◆ Input for this task
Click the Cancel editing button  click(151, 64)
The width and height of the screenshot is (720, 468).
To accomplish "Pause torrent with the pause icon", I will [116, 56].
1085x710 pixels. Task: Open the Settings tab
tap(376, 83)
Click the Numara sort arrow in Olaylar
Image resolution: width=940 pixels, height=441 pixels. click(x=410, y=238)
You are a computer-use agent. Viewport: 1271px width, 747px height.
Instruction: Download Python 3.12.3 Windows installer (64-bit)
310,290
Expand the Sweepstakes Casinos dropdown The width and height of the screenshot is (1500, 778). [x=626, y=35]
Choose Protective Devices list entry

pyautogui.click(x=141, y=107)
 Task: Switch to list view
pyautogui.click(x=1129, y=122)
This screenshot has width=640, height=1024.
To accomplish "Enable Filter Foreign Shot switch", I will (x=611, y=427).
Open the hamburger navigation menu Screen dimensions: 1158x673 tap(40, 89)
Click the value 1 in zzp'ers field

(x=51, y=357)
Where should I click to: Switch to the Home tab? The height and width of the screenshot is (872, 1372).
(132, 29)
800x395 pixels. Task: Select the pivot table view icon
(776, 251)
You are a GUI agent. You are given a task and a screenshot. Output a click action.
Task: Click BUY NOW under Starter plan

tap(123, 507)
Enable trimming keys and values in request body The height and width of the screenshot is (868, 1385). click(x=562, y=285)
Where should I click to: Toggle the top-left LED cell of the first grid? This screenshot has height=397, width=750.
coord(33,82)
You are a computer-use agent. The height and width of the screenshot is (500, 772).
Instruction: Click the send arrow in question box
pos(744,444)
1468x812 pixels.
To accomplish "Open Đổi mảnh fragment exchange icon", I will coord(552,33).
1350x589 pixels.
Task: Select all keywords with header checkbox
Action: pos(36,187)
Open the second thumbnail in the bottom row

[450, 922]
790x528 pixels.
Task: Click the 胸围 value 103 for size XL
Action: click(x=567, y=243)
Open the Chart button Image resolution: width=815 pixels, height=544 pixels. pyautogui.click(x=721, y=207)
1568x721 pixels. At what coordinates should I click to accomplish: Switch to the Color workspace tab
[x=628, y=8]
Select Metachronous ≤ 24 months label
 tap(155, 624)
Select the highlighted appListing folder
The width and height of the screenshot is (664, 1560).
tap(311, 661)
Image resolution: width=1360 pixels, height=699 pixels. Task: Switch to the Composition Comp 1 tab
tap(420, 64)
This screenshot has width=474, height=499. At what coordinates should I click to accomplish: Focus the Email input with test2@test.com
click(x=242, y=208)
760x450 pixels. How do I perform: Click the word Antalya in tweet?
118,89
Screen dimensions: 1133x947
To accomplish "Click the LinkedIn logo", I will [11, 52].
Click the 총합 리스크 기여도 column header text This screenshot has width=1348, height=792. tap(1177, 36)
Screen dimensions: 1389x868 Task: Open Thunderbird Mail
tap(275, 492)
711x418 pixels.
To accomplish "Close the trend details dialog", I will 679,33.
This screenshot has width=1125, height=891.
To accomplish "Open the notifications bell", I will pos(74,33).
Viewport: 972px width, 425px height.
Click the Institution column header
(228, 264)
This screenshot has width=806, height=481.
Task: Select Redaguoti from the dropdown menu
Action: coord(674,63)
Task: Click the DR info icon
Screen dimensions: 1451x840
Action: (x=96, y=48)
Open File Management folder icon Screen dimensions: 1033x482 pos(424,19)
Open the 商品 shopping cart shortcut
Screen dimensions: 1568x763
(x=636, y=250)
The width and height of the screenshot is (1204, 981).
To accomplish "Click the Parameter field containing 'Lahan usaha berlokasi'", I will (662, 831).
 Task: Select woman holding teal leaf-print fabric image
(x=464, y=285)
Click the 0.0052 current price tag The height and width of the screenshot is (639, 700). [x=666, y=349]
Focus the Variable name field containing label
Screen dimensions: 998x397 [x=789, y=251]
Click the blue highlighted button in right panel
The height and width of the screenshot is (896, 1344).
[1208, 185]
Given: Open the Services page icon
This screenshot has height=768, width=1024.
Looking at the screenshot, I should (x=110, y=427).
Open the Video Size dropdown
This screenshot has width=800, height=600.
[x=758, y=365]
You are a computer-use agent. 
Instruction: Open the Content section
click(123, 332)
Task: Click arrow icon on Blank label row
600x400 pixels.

◆ Your objective
Your answer should consist only of the lines from the one with "Given: Open the Services page icon" through the last line of the entries above, retyped exactly.

◆ Written response
Given: Open the Services page icon
This screenshot has height=768, width=1024.
Looking at the screenshot, I should (x=110, y=427).
Open the Video Size dropdown
This screenshot has width=800, height=600.
[x=758, y=365]
You are a computer-use agent. 
Instruction: Open the Content section
click(123, 332)
Task: Click arrow icon on Blank label row
600x400 pixels.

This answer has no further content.